The CDC's overdose dashboard did not refresh on Saturday morning. The 12-month provisional total for the period ending December 2025 — 68,632 drug overdose deaths, a 14% decline from the prior year — is still the working federal figure into Memorial Day. The wider research literature, sitting around the same counter, now puts the year-ending-March-2025 figure at 77,648, a 25% decline year over year and the steepest single-year drop in 25 years. [1][2]

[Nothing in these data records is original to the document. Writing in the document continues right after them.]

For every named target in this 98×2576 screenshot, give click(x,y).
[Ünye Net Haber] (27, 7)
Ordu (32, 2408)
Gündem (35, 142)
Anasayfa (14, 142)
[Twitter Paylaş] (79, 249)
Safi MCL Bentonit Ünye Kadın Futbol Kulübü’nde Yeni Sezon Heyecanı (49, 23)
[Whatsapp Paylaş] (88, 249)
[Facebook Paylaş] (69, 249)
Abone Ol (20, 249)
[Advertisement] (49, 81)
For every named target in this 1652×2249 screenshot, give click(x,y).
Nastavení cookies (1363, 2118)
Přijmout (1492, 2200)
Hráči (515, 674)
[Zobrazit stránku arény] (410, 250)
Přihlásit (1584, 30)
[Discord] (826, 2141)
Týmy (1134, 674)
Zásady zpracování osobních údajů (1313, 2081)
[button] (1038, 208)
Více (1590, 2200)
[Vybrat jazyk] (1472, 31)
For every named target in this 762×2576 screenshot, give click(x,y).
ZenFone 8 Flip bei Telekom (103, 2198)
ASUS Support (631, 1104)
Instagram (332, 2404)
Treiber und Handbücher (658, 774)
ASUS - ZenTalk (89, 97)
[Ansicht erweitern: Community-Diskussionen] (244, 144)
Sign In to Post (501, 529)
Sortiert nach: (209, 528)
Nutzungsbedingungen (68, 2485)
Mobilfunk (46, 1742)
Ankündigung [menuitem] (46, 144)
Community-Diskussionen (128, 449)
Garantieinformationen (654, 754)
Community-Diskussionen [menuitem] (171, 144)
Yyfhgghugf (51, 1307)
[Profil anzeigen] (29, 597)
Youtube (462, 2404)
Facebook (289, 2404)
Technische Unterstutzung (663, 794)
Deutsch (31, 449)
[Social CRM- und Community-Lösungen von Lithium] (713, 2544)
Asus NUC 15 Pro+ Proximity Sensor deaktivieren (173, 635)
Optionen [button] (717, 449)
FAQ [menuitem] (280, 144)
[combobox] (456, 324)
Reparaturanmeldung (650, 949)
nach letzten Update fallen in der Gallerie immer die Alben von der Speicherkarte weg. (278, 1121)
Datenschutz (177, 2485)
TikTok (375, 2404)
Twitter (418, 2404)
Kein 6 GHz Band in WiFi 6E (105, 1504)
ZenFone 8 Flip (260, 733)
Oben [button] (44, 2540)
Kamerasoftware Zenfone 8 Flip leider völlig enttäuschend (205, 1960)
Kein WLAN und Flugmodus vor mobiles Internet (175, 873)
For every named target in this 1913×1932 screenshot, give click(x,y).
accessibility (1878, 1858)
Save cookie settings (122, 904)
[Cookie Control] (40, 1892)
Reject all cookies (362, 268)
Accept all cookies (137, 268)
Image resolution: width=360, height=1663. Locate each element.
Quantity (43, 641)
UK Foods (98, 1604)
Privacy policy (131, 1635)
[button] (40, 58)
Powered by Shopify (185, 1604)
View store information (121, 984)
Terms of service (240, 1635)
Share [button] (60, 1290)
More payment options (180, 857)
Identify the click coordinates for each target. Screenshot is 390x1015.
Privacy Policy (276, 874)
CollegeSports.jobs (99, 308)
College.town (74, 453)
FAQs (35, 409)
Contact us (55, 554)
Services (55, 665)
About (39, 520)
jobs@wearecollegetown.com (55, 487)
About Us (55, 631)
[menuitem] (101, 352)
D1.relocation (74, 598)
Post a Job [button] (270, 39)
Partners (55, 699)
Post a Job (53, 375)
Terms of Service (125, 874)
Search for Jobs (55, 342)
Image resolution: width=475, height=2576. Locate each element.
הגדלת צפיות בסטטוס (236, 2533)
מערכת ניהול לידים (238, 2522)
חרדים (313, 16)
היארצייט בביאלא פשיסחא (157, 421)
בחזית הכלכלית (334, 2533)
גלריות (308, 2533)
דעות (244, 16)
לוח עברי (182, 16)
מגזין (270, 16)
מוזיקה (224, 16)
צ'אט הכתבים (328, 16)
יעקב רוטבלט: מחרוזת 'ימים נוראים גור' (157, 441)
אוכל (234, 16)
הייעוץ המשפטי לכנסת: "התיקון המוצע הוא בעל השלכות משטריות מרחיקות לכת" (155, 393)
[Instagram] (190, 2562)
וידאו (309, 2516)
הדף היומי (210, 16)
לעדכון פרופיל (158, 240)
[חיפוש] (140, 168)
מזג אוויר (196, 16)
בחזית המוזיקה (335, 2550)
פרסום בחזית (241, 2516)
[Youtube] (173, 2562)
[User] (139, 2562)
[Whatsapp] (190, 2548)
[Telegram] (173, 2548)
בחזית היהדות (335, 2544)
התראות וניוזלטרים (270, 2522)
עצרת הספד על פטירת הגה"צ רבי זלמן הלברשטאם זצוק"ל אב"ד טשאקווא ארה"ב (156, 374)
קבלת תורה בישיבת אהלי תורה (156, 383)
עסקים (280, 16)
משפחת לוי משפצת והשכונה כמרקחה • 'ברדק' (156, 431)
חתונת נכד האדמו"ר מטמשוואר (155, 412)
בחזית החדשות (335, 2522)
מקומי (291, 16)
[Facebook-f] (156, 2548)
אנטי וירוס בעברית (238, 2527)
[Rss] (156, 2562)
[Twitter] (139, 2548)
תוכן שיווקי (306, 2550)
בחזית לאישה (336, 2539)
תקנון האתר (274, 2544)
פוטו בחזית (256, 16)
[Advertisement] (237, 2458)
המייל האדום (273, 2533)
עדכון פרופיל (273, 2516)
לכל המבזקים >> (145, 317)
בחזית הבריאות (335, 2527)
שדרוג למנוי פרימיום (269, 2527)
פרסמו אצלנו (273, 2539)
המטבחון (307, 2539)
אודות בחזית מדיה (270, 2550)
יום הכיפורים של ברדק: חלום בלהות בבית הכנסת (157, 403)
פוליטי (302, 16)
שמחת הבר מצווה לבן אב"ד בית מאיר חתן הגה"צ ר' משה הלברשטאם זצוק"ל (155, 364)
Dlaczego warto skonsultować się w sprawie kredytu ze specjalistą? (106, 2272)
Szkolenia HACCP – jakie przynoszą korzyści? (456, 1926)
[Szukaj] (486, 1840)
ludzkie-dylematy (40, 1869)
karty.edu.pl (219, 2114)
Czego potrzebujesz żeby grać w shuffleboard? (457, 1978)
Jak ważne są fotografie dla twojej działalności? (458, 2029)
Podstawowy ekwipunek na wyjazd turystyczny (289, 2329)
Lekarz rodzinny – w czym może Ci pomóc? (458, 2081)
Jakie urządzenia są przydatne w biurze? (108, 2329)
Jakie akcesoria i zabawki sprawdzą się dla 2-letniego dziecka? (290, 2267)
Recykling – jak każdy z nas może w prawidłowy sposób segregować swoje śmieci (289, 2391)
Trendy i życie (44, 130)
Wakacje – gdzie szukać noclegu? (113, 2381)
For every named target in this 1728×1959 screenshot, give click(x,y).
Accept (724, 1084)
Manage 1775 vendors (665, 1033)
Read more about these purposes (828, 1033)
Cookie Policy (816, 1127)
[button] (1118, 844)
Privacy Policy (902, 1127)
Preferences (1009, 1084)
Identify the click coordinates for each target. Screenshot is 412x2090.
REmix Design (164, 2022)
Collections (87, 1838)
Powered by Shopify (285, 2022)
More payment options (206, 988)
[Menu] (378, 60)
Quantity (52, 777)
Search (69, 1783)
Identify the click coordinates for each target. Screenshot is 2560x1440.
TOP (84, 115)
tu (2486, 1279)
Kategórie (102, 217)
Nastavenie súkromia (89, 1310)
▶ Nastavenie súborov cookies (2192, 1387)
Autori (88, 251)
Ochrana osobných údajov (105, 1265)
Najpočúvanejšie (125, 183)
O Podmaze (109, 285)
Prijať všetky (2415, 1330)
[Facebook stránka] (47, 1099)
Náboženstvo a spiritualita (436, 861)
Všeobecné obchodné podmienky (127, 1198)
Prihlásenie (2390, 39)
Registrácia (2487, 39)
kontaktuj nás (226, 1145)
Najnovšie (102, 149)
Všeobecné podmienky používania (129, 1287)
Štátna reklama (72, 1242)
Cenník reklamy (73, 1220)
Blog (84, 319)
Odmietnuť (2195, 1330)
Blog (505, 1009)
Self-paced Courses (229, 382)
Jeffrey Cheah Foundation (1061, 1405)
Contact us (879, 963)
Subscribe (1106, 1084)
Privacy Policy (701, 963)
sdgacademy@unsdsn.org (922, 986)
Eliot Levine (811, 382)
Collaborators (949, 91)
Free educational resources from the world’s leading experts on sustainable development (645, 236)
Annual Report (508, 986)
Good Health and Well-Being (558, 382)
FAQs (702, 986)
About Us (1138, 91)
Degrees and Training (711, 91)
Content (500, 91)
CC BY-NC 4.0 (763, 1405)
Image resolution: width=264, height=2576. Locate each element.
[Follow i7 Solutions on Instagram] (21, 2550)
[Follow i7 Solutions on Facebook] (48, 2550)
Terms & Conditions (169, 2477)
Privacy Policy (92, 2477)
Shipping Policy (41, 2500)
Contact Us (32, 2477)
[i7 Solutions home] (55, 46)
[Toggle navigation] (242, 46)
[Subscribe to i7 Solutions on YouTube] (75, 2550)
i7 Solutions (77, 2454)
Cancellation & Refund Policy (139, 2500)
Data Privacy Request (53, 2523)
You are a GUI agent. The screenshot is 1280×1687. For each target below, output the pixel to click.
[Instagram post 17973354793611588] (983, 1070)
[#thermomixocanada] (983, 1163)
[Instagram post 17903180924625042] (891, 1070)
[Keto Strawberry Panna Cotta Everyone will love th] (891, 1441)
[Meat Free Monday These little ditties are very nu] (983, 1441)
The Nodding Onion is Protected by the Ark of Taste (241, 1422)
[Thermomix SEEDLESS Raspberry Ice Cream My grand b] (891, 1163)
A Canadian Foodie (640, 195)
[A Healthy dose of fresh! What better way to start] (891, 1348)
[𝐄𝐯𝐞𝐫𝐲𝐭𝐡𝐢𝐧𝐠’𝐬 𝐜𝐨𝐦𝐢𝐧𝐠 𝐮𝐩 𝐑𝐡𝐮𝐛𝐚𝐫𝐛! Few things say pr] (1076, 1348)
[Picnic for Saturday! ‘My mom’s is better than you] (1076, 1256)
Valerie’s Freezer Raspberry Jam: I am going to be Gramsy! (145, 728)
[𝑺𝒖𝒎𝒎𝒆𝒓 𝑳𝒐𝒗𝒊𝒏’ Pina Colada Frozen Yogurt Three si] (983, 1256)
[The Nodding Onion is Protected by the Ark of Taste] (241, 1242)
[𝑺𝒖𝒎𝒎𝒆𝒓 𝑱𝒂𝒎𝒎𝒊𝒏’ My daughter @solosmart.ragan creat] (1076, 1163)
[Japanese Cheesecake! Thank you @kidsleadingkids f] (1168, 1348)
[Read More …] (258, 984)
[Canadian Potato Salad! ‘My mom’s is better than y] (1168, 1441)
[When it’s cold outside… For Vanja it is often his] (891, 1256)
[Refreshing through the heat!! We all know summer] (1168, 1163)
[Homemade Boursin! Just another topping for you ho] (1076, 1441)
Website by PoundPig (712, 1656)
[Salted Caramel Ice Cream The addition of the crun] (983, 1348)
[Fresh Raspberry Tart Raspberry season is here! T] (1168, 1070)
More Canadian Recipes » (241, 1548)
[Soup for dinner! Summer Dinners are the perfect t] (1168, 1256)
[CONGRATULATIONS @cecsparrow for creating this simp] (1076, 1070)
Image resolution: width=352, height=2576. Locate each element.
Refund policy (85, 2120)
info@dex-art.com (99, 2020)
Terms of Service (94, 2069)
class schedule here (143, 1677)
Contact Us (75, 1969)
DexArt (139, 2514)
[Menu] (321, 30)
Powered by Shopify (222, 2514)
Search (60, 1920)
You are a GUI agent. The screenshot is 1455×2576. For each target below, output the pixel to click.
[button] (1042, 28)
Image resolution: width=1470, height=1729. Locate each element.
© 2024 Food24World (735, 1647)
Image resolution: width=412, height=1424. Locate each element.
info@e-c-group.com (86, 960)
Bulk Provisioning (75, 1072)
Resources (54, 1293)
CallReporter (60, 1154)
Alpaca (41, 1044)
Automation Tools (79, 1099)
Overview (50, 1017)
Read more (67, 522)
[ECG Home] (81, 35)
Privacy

The paper's Friday Day-2 brief held the federal counter as the working figure; Thursday's brief established the position that the third straight year of decline was the news. The Saturday update extends both. The CDC's provisional dataset runs on its own monthly cadence; the next print is due mid-June. The ScienceDirect paper that puts the figure at 77,648 estimates 109,783 counterfactual deaths prevented since the peak and attributes the structural fall to fentanyl-supply saturation and reduced street potency. KFF's February 2026 read separately cuts the opioid-only subset from 79,358 in 2023 to 54,045 in 2024. [2][3]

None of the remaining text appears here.